# Tekken (2010 Movie) Review



## Shocksuspect (Aug 7, 2010)

I recently saw the 2010 live action Tekken movie and I decided to review it on my channel:



Please check out my channel for reviews for Nintendo DS and Wii games here:

http://www.youtube.com/user/TheShockSuspect

If you've seen the movie, please tell me what you thought of it.


----------



## monkat (Aug 7, 2010)

Wow.

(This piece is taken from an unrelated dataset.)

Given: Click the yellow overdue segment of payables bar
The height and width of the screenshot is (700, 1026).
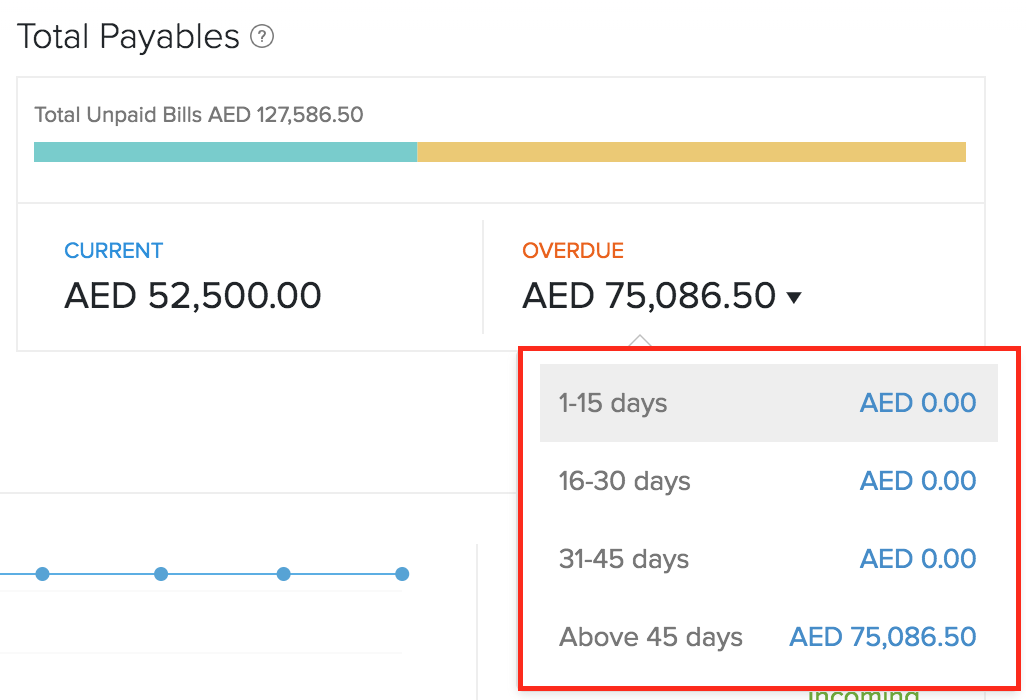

Watching it as you typed this up.


----------



## Infinite Zero (Aug 7, 2010)

Ahhh good review but the movie sucks -_-


----------



## Yumi (Aug 7, 2010)

Reminds me a bit of MK. xD


----------



## DunkrWunkah (Aug 7, 2010)

The movie is only 19 minutes long?


----------



## Infinite Zero (Aug 7, 2010)

I think i heard 190 minutes???

But lol i heard him say 19


----------



## ShadowNeko003 (Aug 12, 2010)

I saw this movie.  I thought it was better than Dragonball Evolution.  But all in all, I do agree with what you said Shocksuspect.


----------



## Phoenix Goddess (Aug 12, 2010)

Oh God, not this movie v_v

Games should never be live action, terrible.


----------



## elixirdream (Aug 12, 2010)

whats with all these fighting games movie?
this summer we are going to have KOF and Tekken!!!

LOL
i wonder which will win the bout (box office)


----------



## Maz7006 (Aug 12, 2010)

da girls are so haaawt in these game-based movies, such as this and dragonball for example.


----------



## ehayes427 (Aug 12, 2010)

none of the characters look like they should.


----------



## elixirdream (Aug 12, 2010)

johncenafan427 said:
			
		

> none of the characters look like they should.


at least this is better than DB...
that one was really driving me to nuts


----------